The goal of this project was to develop an advanced reservoir simulation and visualization tool for compositional flow and transport coupled with geomechanical deformation in porous media, with advanced mobility control methods such as foam, to better model and predict oil production during carbon dioxide (CO2) flooding and improve predictions of oil production from residual oil zones.
The University of Texas at Austin, Austin, Texas 78713-7726
Carbon dioxide enhanced oit recovery (CO2-EOR) has exhibited strong growth in the past 30 years and has expanded despite extreme crude oil price fluctuations. However, there are several issues challenging the oil recovery, economic efficiency, and applicability of the process.
Predictive simulation may be the only means to develop optimal strategies in the absence of complete characterization of the reservoir geology. It was critical to develop robust, scalable, and mechanistic numerical modeling tools because of the multiple scales of the various interacting processes in the reservoir, the basin scale of the reservoir, the need for long time predictions, and the potential for significant coupling between geomechanics and flow.

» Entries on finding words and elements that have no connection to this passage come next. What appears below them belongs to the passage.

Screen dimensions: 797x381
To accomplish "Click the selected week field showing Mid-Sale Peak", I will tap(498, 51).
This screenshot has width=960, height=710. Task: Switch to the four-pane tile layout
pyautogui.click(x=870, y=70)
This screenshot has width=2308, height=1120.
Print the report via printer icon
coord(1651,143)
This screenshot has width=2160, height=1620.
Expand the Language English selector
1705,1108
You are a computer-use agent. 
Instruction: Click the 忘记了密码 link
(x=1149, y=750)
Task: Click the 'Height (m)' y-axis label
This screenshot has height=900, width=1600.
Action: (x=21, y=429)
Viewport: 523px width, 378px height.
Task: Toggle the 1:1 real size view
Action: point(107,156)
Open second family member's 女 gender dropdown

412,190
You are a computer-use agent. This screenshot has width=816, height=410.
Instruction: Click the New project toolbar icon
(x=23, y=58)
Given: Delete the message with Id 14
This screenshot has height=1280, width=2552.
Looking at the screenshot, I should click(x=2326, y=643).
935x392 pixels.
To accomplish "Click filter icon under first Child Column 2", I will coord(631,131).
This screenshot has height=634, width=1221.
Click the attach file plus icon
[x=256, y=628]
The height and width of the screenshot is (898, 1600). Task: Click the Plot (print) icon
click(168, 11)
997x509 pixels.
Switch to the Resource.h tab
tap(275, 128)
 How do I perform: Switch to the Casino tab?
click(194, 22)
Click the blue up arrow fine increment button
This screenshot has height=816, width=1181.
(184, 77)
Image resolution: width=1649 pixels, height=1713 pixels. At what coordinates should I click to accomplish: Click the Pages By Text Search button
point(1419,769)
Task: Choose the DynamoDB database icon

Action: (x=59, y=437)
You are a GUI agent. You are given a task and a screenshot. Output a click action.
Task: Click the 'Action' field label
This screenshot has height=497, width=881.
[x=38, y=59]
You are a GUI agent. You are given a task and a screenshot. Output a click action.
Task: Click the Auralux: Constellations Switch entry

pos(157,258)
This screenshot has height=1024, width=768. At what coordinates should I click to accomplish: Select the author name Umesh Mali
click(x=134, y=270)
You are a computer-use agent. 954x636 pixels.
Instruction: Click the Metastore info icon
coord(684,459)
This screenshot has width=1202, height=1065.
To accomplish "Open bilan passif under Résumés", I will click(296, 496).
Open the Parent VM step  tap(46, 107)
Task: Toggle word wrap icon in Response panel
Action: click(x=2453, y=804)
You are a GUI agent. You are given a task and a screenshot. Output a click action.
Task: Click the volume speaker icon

This project will develop an advanced CO2-EOR simulator with visualization capability, coupled with an advanced phase behavior and foam mobility control module, coupled with geomechanical deformation in porous media, and an advanced grid for complex reservoirs. The project will also include support for the modeling of complex coupled fluid flow and transport processes, geomechanical deformation, three-phase flash, a mechanistic foam model, and a comprehensive relative permeability model that includes the effects of composition, interfacial tension, and hysteresis. The simulator will be used to accurately predict changes in the reservoir system during injection of viscous CO2 and aid in the design and optimization of new generation CO2 injection projects with permanent CO2 storage in mind. The research will result in a computational framework and modules with advanced numerical algorithms and underlying technology for research in CO2 applications, which will be validated against published results and benchmarked against other simulators. The project will support the education and training of an interdisciplinary work force.
Development of a new, computationally efficient, high-performance reservoir simulator with visualization capability for new generation CO2-EOR and CO2 storage will help maximize oil production after waterflooding and from residual oil zones. Success of this proposed project may help to build stakeholder confidence in the effectiveness of this advanced technology as well as result in optimal recovery strategies to produce a significant portion of the remaining domestic oil resources.
The team finished testing and validating recently implemented features in the new simulator UT-DOECO2. Both empirical and semi-empirical foam models were tested using published experimental data. The first foam model is based on two simultaneous mechanisms affecting mobility of gas in the presence of foam, namely, the reduction of the gas relative permeability because of gas trapping, and the increase in gas apparent viscosity due to the resistance of movement of lamellae. The second foam model follows the local-equilibrium approximation method to the population balance modeling where the foam texture is approximated by placing foam-generation and coalescence rates in equilibrium. This foam-texture approximation increases the applicability of population balance models in the full-field three-dimensional studies. The aim was to validate the models and gain some confidence in their prediction capability.
A modified version of Jerauld’s three-phase general hysteresis relative permeability model has been incorporated into the new simulator for further testing. This model is applicable to mixed-wet reservoirs and approaches the correct two- and three- phase flow when one phase appears or disappears due to mass transfer with other phase(s). The trapping behavior of oil and gas phases is capillary number dependent and scaled proportional to the capillary number of the trapped phase, i.e., oil and/or gas. The curvatures of the gas and oil relative permeabilities were also scaled according to the capillary desaturation curve. The team performed simulations to test Jerauld’s model, specifically, its impact on oil recovery, hysteretic behavior, and CO2 breakthrough times for different mobility control methods such as Water-Alternating-Gas.
The project has been completed. The simulator, documentation, and sample input files are available on the University of Texas at Austin website [external site].